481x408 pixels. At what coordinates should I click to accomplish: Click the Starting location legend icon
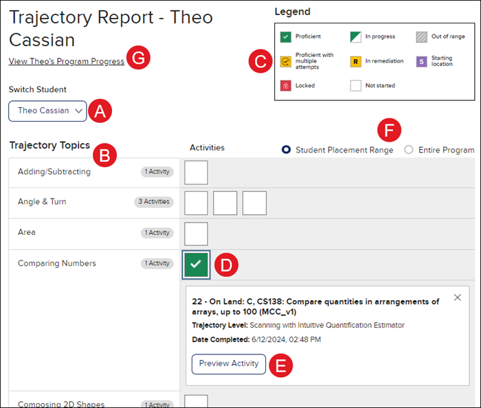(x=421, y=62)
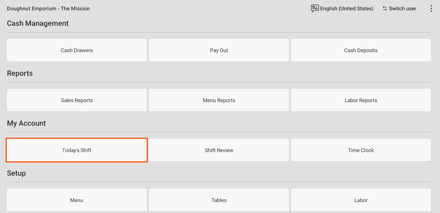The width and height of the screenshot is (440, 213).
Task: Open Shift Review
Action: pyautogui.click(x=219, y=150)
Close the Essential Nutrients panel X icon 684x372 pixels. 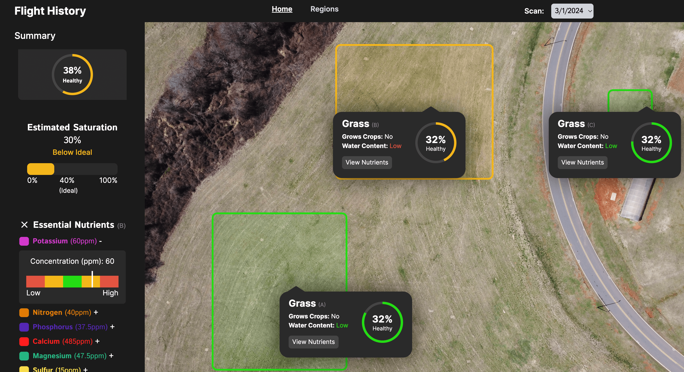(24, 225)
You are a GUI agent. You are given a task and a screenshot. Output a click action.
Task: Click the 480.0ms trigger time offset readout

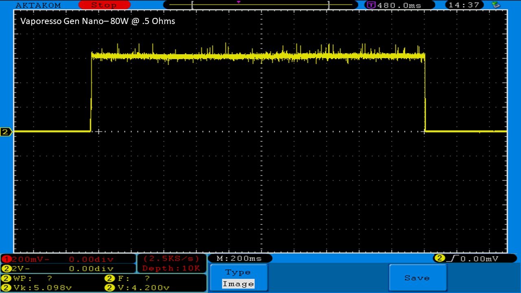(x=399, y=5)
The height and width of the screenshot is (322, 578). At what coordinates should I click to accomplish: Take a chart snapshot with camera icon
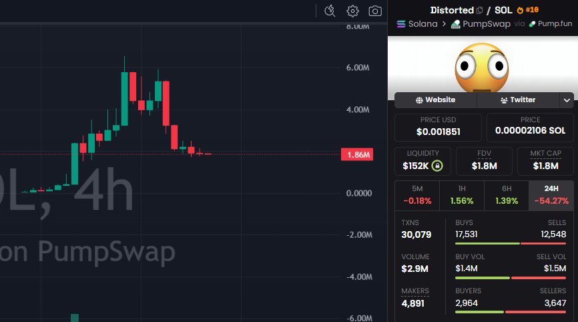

---

What is expected = Omit the pictures, then extract verbatim only those lines that fall between the line containing "You are a GUI" and the final line of the records above, both included.

Completed exercise =
You are a GUI agent. You are given a task and a screenshot. Output a click action.
Task: Click the 480.0ms trigger time offset readout

(x=399, y=5)
The height and width of the screenshot is (322, 578). At what coordinates should I click to accomplish: Take a chart snapshot with camera icon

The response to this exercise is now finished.